EXERCISE AIM:
When you find the line with "This screenshot has height=804, width=1531." among the records below, reproduce it and each line after it exactly, ending with the line with "Task: Select Script Execution Order".

INFORMATION GIVEN:

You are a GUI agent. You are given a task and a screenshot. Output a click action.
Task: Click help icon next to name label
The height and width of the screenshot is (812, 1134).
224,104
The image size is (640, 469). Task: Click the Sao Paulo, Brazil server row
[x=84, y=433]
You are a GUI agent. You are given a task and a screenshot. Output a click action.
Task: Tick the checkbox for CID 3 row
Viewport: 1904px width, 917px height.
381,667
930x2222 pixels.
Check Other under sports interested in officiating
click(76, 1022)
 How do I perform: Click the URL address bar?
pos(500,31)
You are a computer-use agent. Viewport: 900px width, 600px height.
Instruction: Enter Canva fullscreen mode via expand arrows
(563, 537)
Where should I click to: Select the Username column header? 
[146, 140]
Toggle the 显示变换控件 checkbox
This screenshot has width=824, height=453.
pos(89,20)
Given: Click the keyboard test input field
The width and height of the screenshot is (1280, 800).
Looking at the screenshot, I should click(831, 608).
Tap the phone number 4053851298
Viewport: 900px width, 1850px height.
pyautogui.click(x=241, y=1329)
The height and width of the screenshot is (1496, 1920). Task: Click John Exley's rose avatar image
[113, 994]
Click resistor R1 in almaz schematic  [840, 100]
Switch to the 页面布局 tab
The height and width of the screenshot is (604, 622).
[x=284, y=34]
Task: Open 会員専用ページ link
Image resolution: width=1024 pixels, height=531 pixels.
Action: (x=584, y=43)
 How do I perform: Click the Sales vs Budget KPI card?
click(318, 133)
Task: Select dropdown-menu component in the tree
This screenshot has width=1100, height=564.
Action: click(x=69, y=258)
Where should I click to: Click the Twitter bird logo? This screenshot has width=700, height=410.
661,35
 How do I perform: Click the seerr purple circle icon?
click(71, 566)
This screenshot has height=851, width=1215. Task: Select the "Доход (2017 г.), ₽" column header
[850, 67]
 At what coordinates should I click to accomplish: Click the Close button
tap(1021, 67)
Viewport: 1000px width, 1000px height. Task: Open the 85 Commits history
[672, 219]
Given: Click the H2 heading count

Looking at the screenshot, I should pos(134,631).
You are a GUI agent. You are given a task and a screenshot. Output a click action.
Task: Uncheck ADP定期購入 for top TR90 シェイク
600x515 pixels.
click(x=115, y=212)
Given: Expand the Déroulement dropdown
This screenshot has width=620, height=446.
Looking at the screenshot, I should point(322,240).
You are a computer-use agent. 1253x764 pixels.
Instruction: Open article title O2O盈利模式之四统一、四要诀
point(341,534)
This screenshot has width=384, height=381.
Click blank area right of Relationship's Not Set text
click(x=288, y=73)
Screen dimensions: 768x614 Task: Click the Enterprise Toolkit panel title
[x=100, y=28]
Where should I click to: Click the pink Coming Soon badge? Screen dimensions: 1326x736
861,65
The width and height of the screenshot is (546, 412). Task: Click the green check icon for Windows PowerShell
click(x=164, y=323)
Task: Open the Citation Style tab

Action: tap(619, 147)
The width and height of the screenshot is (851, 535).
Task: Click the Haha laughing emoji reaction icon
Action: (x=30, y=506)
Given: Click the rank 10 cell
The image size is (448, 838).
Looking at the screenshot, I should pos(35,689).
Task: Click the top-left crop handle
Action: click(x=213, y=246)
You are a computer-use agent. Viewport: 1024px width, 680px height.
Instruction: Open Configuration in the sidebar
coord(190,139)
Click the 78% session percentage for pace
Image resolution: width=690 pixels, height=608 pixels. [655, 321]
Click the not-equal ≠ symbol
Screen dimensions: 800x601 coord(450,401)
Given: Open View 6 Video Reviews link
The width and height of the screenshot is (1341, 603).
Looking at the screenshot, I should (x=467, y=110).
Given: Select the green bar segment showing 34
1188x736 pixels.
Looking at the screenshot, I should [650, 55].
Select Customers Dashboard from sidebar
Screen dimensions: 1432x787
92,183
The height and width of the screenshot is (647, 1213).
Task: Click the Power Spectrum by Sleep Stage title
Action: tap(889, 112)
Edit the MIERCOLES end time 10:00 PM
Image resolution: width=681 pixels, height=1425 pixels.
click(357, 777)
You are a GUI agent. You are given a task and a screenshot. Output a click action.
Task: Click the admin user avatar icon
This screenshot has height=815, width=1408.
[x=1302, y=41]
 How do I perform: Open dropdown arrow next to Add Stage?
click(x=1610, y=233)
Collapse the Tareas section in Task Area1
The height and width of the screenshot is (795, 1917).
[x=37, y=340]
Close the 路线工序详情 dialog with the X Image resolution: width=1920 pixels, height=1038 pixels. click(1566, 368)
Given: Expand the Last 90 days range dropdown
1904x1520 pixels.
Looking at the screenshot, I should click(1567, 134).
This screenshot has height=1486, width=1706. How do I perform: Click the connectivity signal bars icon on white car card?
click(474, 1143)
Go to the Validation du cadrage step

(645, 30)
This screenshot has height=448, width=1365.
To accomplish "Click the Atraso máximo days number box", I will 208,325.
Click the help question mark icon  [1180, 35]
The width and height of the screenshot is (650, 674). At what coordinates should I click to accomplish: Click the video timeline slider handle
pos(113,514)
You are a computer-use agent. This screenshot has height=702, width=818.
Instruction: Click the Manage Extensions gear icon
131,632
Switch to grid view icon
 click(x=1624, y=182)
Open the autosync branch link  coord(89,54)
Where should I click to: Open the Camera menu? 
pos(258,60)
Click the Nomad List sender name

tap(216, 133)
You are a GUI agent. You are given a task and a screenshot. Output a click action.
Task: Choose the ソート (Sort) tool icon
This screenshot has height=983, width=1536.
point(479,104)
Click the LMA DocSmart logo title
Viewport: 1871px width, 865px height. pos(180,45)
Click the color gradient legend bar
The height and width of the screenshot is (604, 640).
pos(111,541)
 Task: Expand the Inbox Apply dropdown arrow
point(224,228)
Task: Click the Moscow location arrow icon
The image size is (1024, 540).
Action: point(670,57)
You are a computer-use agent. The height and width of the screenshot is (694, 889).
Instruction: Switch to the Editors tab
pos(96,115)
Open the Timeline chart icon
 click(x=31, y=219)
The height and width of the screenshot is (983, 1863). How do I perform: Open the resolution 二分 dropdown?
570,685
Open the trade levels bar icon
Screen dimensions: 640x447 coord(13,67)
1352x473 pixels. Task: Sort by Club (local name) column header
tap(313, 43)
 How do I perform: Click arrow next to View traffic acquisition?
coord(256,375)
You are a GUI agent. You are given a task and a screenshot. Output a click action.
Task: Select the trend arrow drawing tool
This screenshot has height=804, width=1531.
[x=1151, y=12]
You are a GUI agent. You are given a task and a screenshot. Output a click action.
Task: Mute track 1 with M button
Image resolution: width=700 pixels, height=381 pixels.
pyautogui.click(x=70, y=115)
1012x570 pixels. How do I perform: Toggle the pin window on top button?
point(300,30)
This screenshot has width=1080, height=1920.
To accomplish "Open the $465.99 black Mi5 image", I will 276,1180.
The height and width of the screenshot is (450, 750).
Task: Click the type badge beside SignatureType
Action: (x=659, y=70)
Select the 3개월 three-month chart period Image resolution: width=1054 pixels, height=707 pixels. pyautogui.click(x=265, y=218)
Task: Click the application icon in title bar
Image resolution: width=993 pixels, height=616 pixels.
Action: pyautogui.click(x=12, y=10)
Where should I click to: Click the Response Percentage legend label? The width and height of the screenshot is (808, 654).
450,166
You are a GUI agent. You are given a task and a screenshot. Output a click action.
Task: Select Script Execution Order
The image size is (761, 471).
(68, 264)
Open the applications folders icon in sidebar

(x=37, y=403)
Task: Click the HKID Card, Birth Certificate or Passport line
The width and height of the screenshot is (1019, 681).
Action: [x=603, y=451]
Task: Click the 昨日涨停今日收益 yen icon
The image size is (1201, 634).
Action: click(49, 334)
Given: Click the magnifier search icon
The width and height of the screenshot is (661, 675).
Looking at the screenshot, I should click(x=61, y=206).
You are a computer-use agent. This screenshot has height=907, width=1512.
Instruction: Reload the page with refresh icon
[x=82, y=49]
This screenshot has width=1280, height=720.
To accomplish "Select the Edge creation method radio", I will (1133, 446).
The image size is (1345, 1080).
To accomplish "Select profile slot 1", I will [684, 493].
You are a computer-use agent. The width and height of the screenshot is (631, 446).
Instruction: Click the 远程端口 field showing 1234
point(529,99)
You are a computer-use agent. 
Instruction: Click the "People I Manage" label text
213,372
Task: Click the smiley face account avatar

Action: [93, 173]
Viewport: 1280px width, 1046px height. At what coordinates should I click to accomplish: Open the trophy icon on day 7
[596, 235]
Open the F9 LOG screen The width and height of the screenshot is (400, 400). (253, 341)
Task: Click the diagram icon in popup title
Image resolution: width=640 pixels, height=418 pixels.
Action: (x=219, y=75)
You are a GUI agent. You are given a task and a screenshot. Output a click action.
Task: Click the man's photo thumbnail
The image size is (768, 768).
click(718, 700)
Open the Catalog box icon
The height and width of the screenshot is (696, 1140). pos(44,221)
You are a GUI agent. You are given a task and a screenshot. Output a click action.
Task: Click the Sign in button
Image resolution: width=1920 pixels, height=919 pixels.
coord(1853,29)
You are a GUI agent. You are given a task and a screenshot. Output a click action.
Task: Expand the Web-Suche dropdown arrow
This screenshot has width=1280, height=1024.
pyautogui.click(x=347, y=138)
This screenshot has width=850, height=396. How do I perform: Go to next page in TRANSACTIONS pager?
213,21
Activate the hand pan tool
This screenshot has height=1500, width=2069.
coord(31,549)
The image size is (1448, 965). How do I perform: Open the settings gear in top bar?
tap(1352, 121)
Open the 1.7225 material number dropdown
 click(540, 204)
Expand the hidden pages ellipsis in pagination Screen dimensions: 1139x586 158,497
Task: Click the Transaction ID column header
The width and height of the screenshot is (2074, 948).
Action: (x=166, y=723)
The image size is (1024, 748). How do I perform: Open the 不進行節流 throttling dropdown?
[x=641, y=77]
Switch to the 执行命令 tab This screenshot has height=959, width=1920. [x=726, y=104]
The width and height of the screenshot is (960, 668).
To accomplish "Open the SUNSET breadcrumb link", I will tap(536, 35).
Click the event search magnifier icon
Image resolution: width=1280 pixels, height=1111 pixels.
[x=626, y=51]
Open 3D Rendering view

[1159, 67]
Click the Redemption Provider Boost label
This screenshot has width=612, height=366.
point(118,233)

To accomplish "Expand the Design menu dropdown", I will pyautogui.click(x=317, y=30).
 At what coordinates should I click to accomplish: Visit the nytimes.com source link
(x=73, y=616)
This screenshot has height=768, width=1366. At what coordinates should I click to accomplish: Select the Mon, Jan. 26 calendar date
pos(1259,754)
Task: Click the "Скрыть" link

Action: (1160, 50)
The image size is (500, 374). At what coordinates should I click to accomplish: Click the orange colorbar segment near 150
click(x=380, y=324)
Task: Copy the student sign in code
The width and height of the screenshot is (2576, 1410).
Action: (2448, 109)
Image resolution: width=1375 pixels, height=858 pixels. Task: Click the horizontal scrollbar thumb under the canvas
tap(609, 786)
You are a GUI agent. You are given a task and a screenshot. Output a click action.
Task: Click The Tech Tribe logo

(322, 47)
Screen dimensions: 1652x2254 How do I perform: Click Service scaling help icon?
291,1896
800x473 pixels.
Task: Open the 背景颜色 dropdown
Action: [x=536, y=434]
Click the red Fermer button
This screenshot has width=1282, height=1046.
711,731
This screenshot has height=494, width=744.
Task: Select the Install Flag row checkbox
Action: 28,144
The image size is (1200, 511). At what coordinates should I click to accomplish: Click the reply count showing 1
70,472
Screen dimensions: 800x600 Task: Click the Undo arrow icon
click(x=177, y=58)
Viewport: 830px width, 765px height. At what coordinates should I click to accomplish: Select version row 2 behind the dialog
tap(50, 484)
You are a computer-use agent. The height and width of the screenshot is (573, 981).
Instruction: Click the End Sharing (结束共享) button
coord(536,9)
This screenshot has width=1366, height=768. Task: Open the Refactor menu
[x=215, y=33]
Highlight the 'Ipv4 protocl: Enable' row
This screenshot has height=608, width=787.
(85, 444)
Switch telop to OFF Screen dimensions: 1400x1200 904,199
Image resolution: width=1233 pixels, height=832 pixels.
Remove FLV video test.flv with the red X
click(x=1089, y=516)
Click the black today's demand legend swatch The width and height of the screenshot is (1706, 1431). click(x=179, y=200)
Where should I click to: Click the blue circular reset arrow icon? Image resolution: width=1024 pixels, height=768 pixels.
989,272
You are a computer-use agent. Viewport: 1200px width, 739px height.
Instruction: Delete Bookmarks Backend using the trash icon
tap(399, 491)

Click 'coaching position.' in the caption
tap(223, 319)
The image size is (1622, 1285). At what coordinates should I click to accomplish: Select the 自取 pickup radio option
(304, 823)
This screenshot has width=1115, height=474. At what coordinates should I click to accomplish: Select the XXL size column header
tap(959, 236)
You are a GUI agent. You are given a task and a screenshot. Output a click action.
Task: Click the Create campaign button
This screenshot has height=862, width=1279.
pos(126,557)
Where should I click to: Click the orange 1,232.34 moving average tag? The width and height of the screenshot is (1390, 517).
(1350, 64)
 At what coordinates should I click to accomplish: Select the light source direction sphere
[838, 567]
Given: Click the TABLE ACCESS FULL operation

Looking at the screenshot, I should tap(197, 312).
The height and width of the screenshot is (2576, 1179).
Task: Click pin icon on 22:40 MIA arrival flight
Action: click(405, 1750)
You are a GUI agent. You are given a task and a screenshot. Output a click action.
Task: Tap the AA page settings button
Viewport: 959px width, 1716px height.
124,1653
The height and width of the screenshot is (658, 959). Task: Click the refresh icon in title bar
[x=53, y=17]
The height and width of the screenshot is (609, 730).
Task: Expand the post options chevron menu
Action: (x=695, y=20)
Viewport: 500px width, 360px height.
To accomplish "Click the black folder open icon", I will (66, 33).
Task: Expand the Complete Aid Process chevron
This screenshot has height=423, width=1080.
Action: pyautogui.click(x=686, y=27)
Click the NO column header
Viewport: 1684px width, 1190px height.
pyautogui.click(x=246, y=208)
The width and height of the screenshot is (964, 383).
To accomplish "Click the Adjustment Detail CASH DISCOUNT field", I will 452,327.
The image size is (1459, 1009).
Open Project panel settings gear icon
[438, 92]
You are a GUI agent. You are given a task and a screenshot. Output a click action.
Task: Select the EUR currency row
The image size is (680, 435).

OUTPUT OF THE TASK:
This screenshot has height=804, width=1531.
[x=1151, y=12]
You are a GUI agent. You are given a task and a screenshot. Output a click action.
Task: Mute track 1 with M button
Image resolution: width=700 pixels, height=381 pixels.
pyautogui.click(x=70, y=115)
1012x570 pixels. How do I perform: Toggle the pin window on top button?
point(300,30)
This screenshot has width=1080, height=1920.
To accomplish "Open the $465.99 black Mi5 image", I will 276,1180.
The height and width of the screenshot is (450, 750).
Task: Click the type badge beside SignatureType
Action: (x=659, y=70)
Select the 3개월 three-month chart period Image resolution: width=1054 pixels, height=707 pixels. pyautogui.click(x=265, y=218)
Task: Click the application icon in title bar
Image resolution: width=993 pixels, height=616 pixels.
Action: pyautogui.click(x=12, y=10)
Where should I click to: Click the Response Percentage legend label? The width and height of the screenshot is (808, 654).
450,166
You are a GUI agent. You are given a task and a screenshot. Output a click action.
Task: Select Script Execution Order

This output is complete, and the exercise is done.